WORK INSTRUCTIONS — Please print each of the entries below exactly.

EXCERPTED DATA —
==================================================
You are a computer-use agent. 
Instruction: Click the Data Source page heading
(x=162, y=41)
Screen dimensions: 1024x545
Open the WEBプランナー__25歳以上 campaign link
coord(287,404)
==================================================
TASK RESPONSE —
You are a computer-use agent. 
Instruction: Click the Data Source page heading
(x=162, y=41)
Screen dimensions: 1024x545
Open the WEBプランナー__25歳以上 campaign link
coord(287,404)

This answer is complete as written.